Chemotherapy Desensitization Process and Opportunities

Chemotherapy desensitization is a procedure by which cancer patients can be safely reintroduced to medications that have previously induced infusion reactions. Desensitization has important implications for patients who may have limited options to treat their cancer. Historically, cancer patients with previous severe infusion reactions in the outpatient setting were admitted to the Intensive Care Unit (ICU) for one to two days for the desensitization protocol. During this time, trained inpatient oncology nurses would leave their unit to go to the ICU to administer the desensitization chemotherapy while an ICU nurse was still assigned to the patient. This process proved to be costly and inefficient. 

An Improvement Process Project with Safety and Efficiency in Mind

A multidisciplinary team was developed to establish a process to perform chemotherapy desensitization safely and efficiently in the inpatient oncology unit instead of the ICU, with the end goal to transition this procedure to outpatient infusions in the Clinical Cancer Center Day Hospital. Along with safety and efficiency, the project aimed to maximize resources, reduce cost and align with Froedtert Hospital’s nursing practice model. 

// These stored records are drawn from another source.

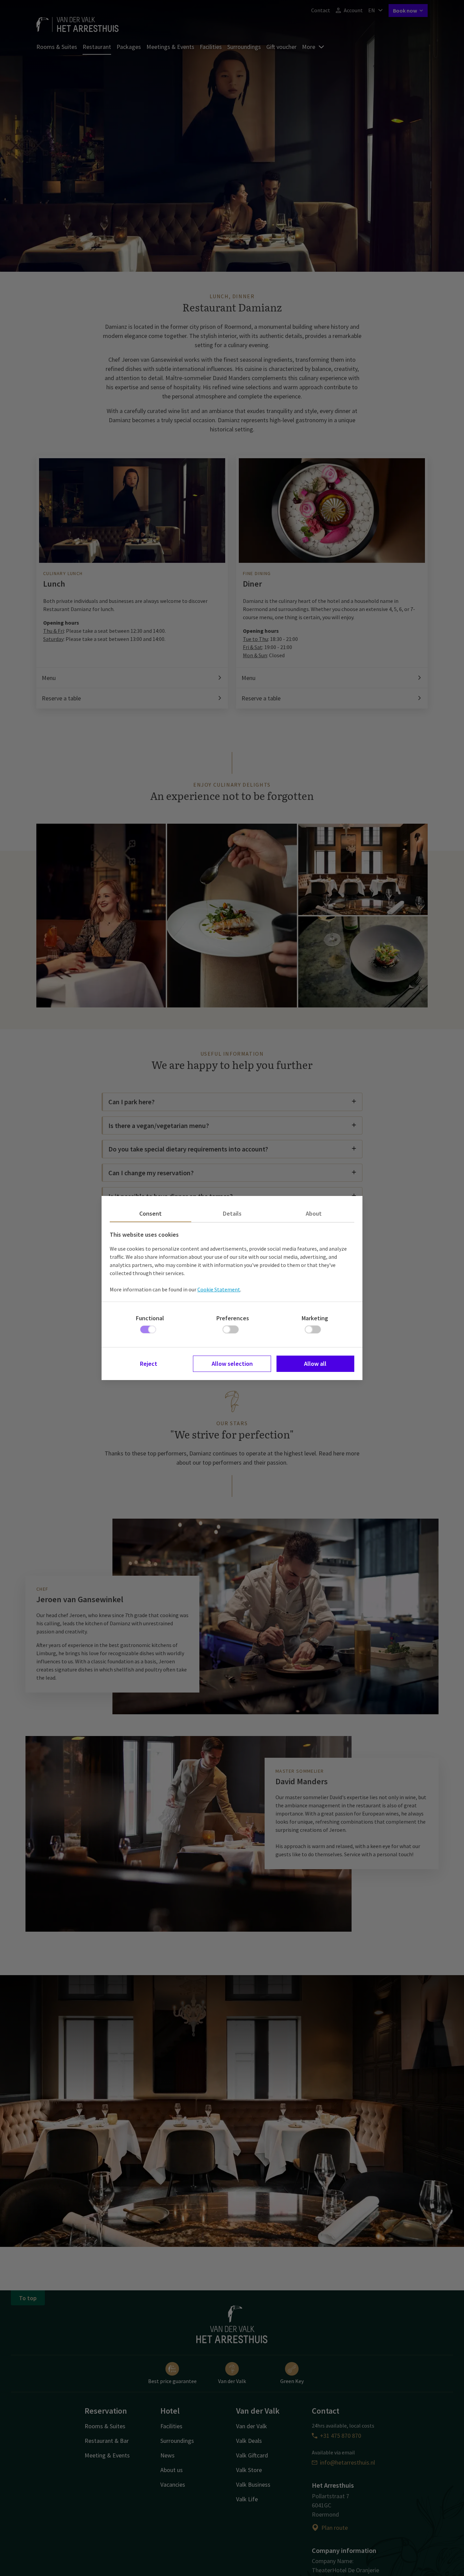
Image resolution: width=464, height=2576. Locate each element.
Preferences (232, 1318)
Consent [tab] (150, 1213)
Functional (150, 1318)
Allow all (315, 1363)
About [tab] (314, 1213)
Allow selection (232, 1363)
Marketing (315, 1318)
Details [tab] (232, 1213)
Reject (148, 1363)
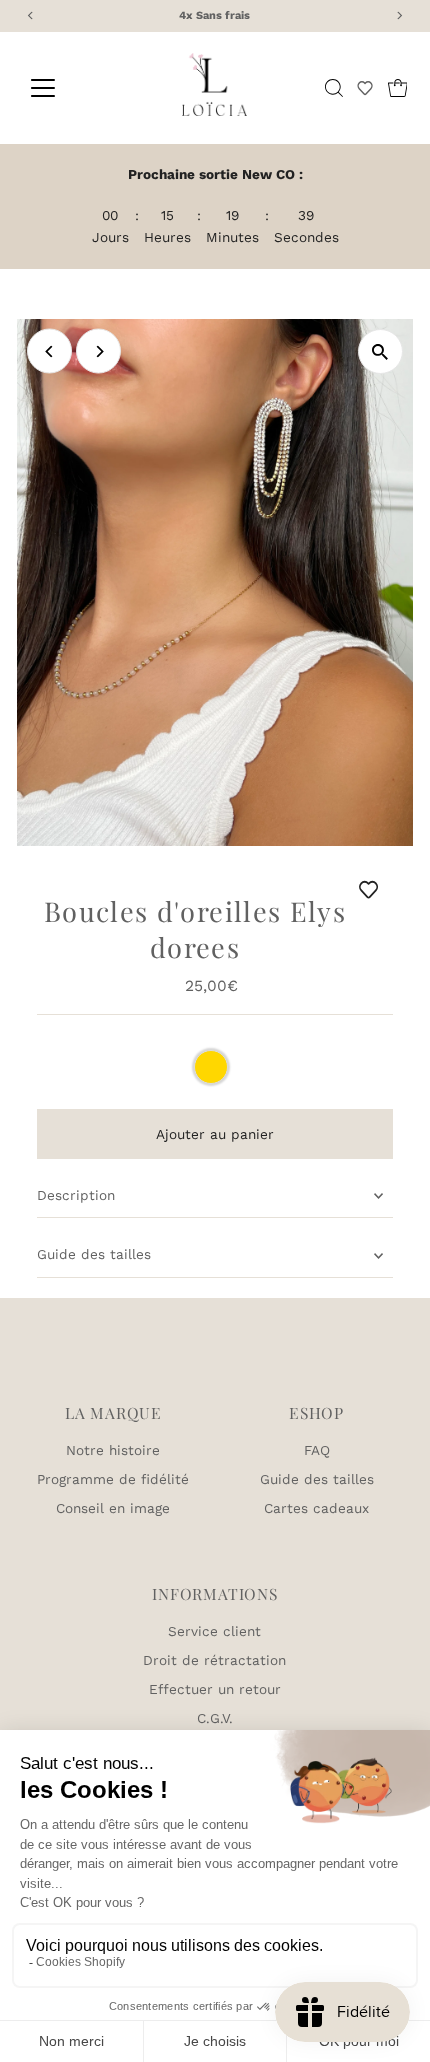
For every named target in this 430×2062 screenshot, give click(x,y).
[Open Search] (334, 88)
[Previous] (49, 351)
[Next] (98, 351)
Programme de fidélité (113, 1479)
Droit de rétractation (214, 1660)
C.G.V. (215, 1718)
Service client (214, 1631)
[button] (365, 88)
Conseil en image (113, 1508)
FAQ (317, 1450)
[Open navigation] (64, 88)
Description (76, 1195)
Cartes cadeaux (316, 1508)
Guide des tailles (94, 1254)
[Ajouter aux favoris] (372, 889)
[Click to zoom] (380, 351)
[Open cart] (398, 88)
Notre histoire (113, 1450)
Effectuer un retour (215, 1689)
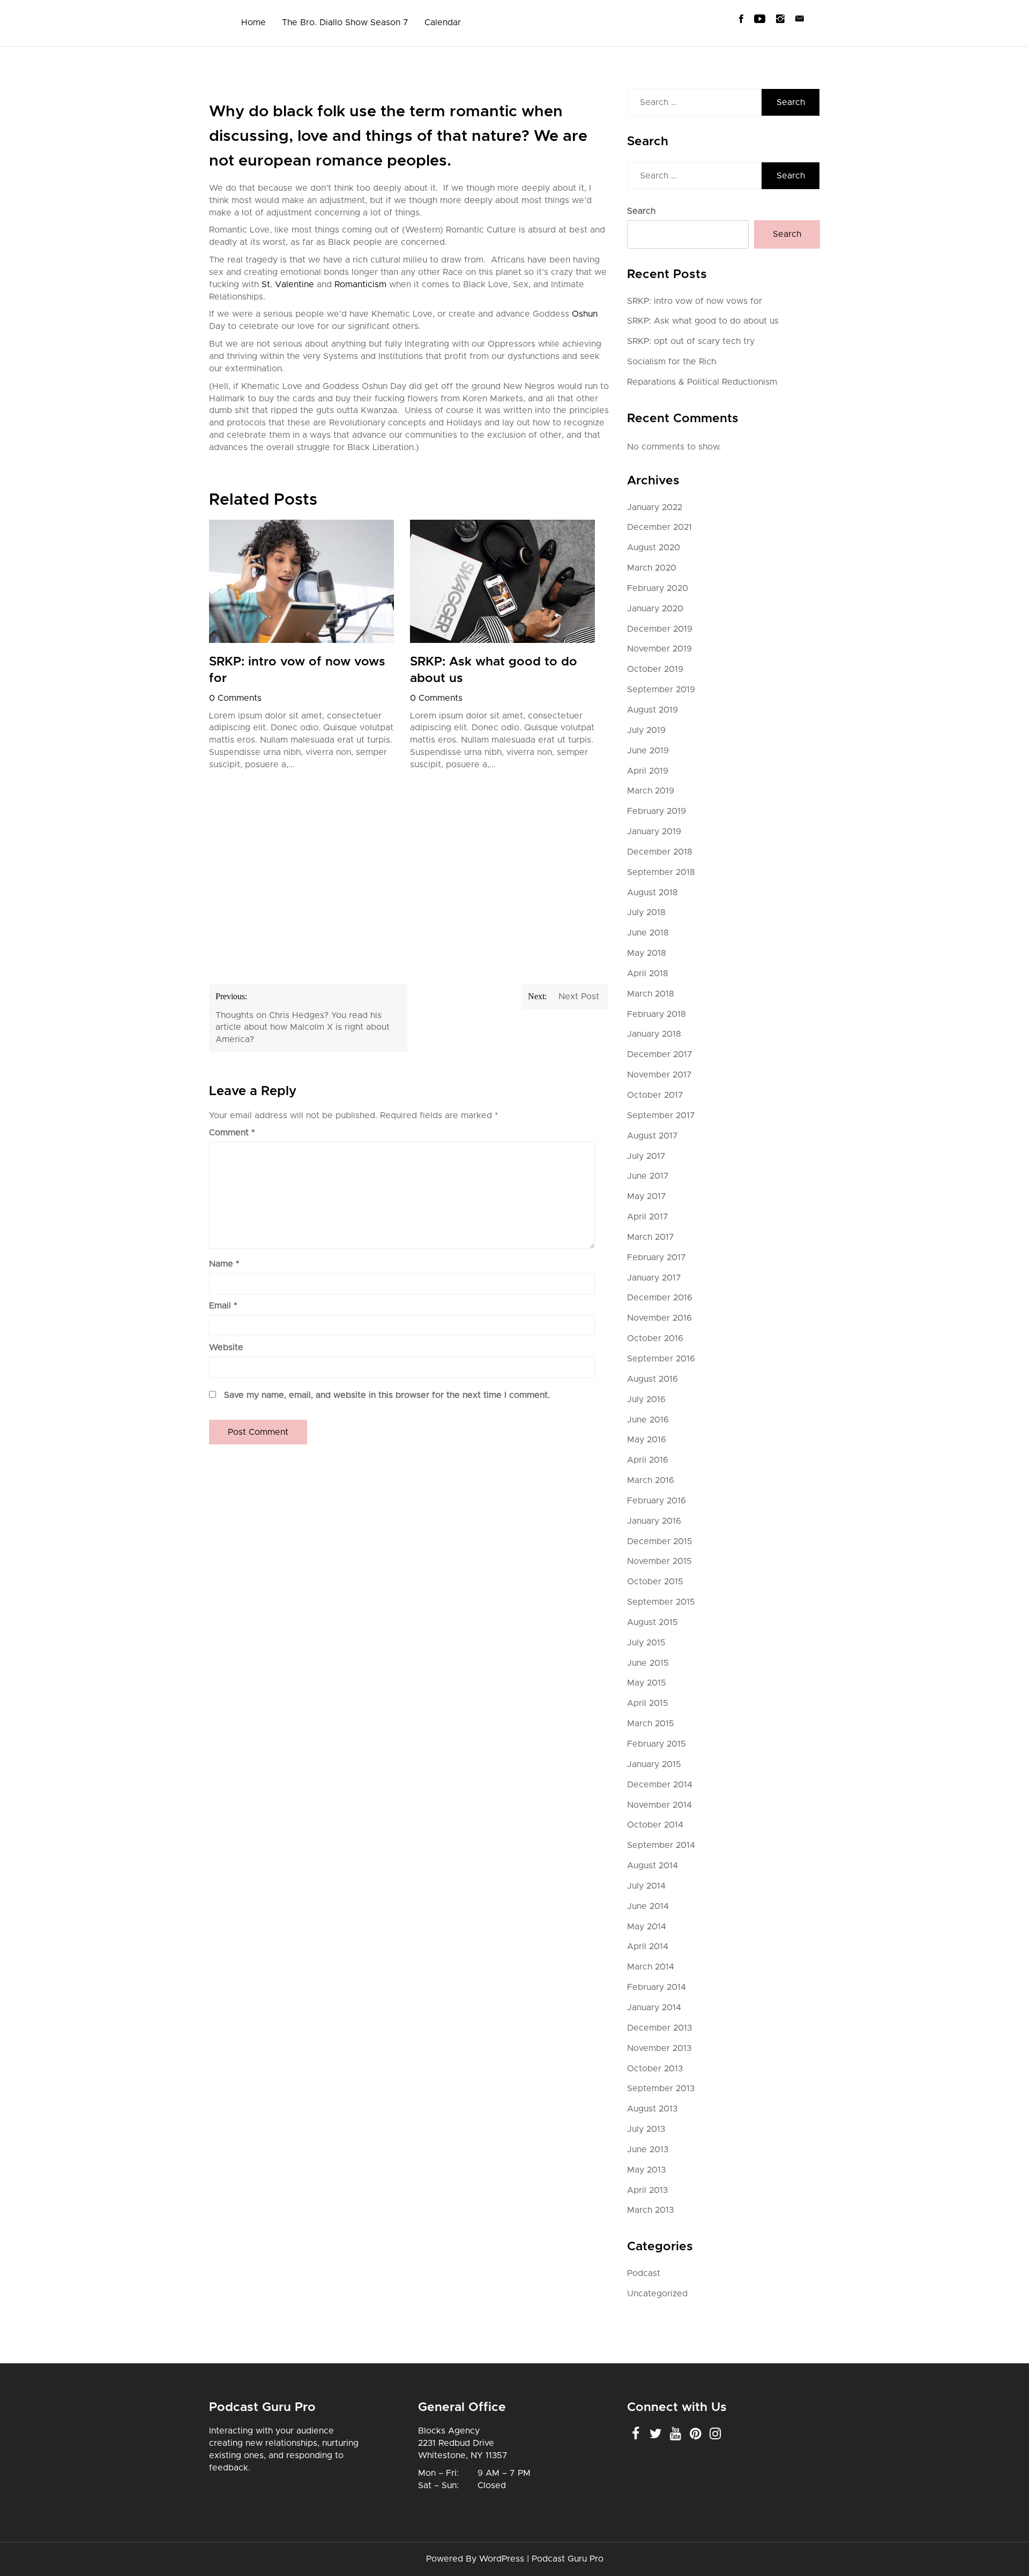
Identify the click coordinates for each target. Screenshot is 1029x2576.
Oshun (585, 314)
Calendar (442, 22)
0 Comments (235, 698)
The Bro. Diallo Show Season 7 (345, 22)
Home (253, 22)
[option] (301, 648)
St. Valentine (288, 284)
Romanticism (360, 284)
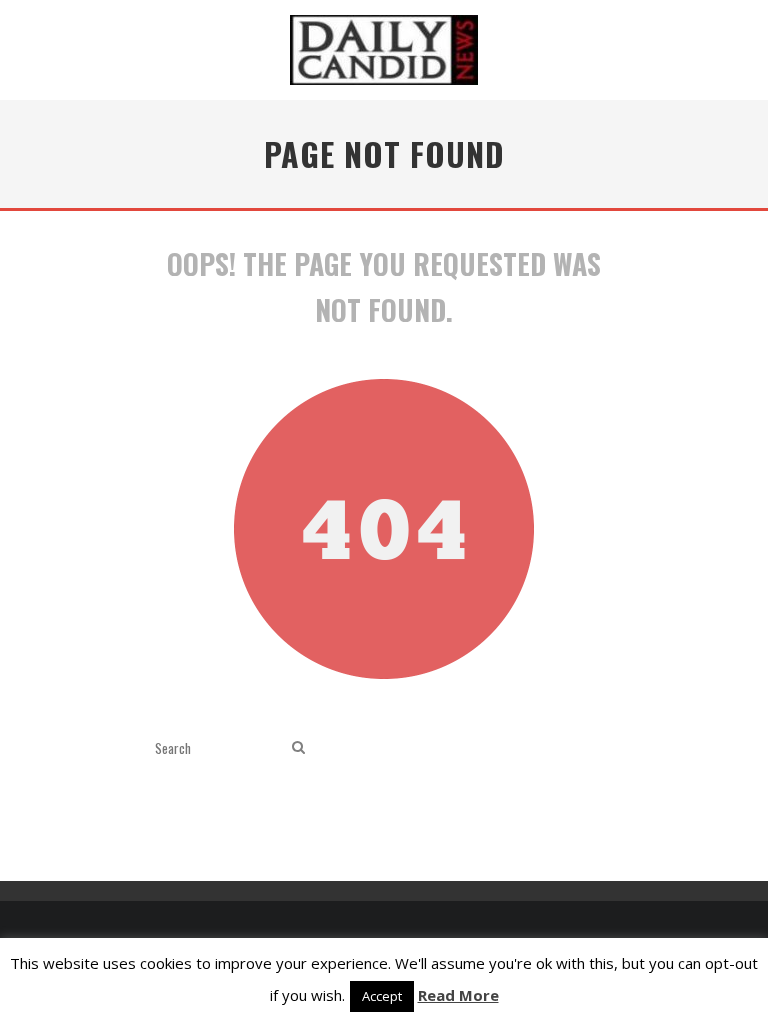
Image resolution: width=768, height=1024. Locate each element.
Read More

Members of this project team included oncology nurses, pharmacists and a medical oncologist who developed a new desensitization guideline, drug compounding tip sheets and inpatient to outpatient workflows. Nurses were educated on the new treatment plans and refreshed in the management of infusion reactions, including having rescue medications immediately available for timely reaction treatment. 

A Two-Phased Approach 

The project consisted of two phases. During phase one, chemotherapy desensitization was administered on the inpatient oncology unit with patients discharged the same day. Seventeen treatments were given safely. Patients expressed satisfaction with not having an overnight ICU admission, and nurses were happy to care for the patients on their oncology unit with just one nursing resource. In phase two, patients who tolerated inpatient desensitization transitioned their subsequent treatments to outpatient. With 12 safe completions of chemotherapy desensitization, the standard of care for chemotherapy desensitization was adopted to the outpatient care space. 

Project Benefits

Overall, the benefits of this project resulted in more than $65,444 in cost savings, with 34 ICU bed days and 23 acute oncology bed days saved. Nurse staffing was optimized, and an overall improvement in patient satisfaction was revealed. This reinforces that patients can receive their cancer treatment despite past infusion reactions and improve their overall survival. This work was disseminated at the 2022 Oncology Nursing Society annual meeting.